Aus einem Impuls heraus, nahm Riley ihr Handy und schickte ihr eine Nachricht.
Hey April. Wie geht's dir?
Nach ein paar Sekunden kam die Antwort.
Mir geht's gut Mom. Wie geht's dir? Hast du es schon gelöst?
Es dauerte einen Moment, bis Riley verstand, dass April den neuen Fall meinte.
Noch nicht, tippte sie.
April antwortete, Das schaffst du bestimmt bald.
Riley lächelte bei dieser Vertrauensbeurkundung.
Sie tippte, Willst du reden? Ich könnte dich anrufen.
Sie wartete einige Minuten auf Aprils Antwort.
Nicht jetzt. Mir geht's gut.
Riley wusste nicht, was das genau bedeutete. Ihr wurde das Herz schwer.
OK, tippte sie. Gute Nacht. Hab dich lieb.
Sie beendete die Unterhaltung und starrte in die Nacht. Sie lächelte wehmütig, als sie über Aprils Frage nachdachte.
“Hast du es schon gelöst?”
“Es” konnte in Rileys Leben alles Mögliche bedeuten. Und sie hatte das Gefühl, dass sie weit, weit davon entfernt war etwas davon zu lösen.
Riley starrte weiter in die Nacht. Sie stellte sich vor, wie der Mörder über die Hauptstraße direkt zu den Bahngleisen fuhr. Das war eine dreiste Entscheidung gewesen. Aber nicht annähernd so dreist wie sich die Zeit zu nehmen die Leiche von einem Strommast zu hängen, wo sie im Licht des Lagerhauses sichtbar war.

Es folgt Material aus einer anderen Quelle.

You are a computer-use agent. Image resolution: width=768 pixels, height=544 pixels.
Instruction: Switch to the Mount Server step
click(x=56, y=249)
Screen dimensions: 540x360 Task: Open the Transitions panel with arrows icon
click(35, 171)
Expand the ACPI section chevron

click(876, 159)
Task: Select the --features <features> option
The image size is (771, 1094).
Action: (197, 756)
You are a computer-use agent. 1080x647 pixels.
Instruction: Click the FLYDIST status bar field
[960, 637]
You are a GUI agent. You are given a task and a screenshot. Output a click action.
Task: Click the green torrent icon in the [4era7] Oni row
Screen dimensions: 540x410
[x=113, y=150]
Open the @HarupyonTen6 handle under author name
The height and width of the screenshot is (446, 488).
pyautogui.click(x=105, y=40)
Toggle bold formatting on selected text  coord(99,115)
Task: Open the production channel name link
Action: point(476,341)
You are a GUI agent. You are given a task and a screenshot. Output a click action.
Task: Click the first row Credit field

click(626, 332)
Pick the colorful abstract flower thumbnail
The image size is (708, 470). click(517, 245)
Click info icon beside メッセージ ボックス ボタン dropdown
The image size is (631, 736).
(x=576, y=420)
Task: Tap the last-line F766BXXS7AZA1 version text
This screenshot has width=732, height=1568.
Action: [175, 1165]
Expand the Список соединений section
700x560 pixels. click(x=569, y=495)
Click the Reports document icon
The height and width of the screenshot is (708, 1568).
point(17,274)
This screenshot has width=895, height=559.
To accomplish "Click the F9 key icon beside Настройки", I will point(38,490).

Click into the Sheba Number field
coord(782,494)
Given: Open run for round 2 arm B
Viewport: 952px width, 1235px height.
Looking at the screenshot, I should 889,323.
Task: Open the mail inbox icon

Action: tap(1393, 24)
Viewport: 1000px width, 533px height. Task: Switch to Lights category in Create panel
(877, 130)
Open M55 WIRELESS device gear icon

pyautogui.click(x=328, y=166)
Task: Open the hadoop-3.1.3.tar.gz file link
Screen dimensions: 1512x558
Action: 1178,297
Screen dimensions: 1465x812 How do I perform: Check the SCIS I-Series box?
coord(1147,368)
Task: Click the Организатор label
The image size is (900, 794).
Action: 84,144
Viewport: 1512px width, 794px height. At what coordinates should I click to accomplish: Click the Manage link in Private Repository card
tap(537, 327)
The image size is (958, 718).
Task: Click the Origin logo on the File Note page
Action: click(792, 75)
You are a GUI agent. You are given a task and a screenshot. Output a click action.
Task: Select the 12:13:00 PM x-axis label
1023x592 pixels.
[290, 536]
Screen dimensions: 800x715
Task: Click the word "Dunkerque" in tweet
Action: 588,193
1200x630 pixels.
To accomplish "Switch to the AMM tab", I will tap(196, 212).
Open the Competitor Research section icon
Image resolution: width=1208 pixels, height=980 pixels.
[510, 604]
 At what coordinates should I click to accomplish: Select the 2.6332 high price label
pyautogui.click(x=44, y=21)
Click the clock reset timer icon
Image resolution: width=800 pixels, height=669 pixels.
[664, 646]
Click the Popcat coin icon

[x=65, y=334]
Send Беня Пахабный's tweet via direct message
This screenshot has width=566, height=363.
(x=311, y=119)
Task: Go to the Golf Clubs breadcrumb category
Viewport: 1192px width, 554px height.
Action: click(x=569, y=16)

Dieser Teil seiner MO hatte sich in den letzten fünf Jahren drastisch geändert, von einem nachlässigen Abladen der Leiche neben einem Fluss, zu einer Ausstellung, die jeder sehen konnte. Er kam Riley nicht sonderlich organisiert vor, aber er schien deutlich besessener zu werden. Etwas musste sich in seinem Leben geändert haben. Aber was?
Riley wusste, dass diese Art von Kühnheit oft ein größer werdendes Verlangen nach Bekanntheit und Ruhm repräsentierte. Das war auch bei dem letzten Mörder so gewesen, den sie gejagt hatte. Aber für diesen Fall schien es nicht zu stimmen. Etwas sagte Riley, dass der Mörder nicht nur klein und eher schwach war, sondern dass er auch zurückhaltend, fast bescheiden war.
Er mochte es nicht zu töten, dessen war Riley sich sicher. Und es war auch nicht Bekanntheit, die ihn zu dieser Kühnheit antrieb. Es war pure Verzweiflung. Vielleicht sogar Reue, ein halb-unterbewusstes Verlangen geschnappt zu werden.
Riley wusste aus persönlicher Erfahrung, dass Mörder nie gefährlicher waren, als wenn sie anfingen sich gegen sich selbst zu richten.
Riley dachte an etwas, das Alford gesagt hatte.
“Der Mörder hat es schließlich auch nicht eilig.”
Riley war sich sicher, dass der Polizeichef damit falsch lag.